A. Yes, you can individually invest ₹15 lakh each in Post Office Senior Citizens’ Scheme. So, you can effectively invest up to ₹30 lakh. Since the entire amount invested is attributed to the first account holder, you can also hold it jointly with each of you being the first holder in two different accounts and the other a joint holder.
One other good scheme for senior citizens is LIC’s Pradhan Mantri Vaya Vandana Yojana for citizens aged 60 years, introduced by the Government of India. It has an 8% p.a interest payable monthly (effectively 8.3% p.a). It is also available as quarterly, half yearly and annual payouts. The policy term is 10 years and the maximum amount that can be invested is ₹15 lakh. The purchase price will be refunded to the nominee/legal heir on the passing away of the policy holder. On survival of the pensioner over the policy term too, the purchase price shall be paid back with the final pension instalment.

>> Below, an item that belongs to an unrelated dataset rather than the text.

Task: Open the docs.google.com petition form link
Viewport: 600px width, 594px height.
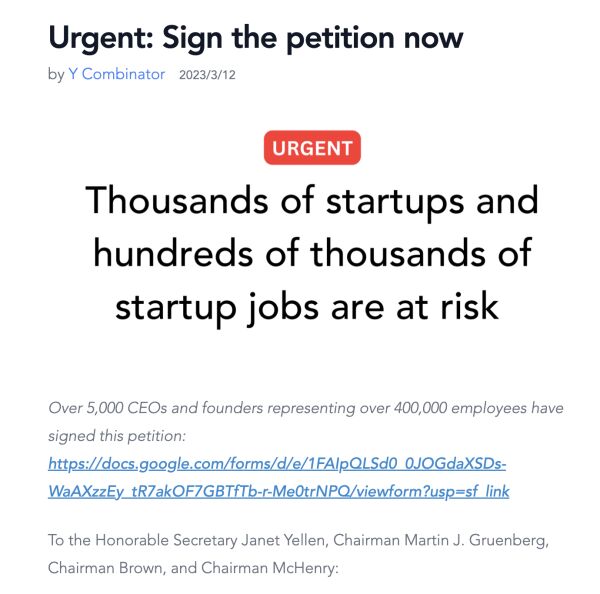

Q. I am shortly due for a VRS in view of some health issues. I hope to invest most of the funds into totally secure and guaranteed returns but I am aware that unless I invest a little bit in mutual funds, NCDs or other market-linked schemes, my family and I may not be able to cope with the increasing cost of inflation in the future. Kindly advise. In one of your recent replies you talked about SEBI advisers. How do I choose a suitable one?
A. You are right in recognising that you will need market-linked products like mutual funds to ensure that your corpus lasts longer. It is a good idea to seek a registered investment adviser’s help to aid in drawing up a plan as follows: your monthly cash flow plan, your requirement for medical expenses and any amount for emergencies and any financial goals for your family.
You must then identify how much you need to invest in low-risk fixed income products, to meet your monthly expenses for the next 3-5 years. The remaining corpus is what should be used to grow, until such time you need to tap it for your monthly requirements. You can visit https://www.sebi.gov.in/sebiweb/other/OtherAction.do?doRecognisedFpi=yes&intmId=13 to find a RIA near your place, in the city you live in. Look for a person who has understanding across personal finance products and not just mutual funds and insurance. Understand if the fee the adviser charges includes not just a planning fee but to also regularly monitor your investments.
Q. I am 24 and I earn ₹35,000 per month. My expenditure is ₹5,000 per month. How can I invest the remaining ₹30,000 to get maximum returns in 5 to 6 years?
A. You are starting with a good sum. Given your age, you should invest in market-linked investments such as mutual funds and stocks. To start with, consider consistently performing multi-cap equity funds with some low-risk debt fund, using the systematic investment plan (SIP). Do not stop SIPs if you see the market going down.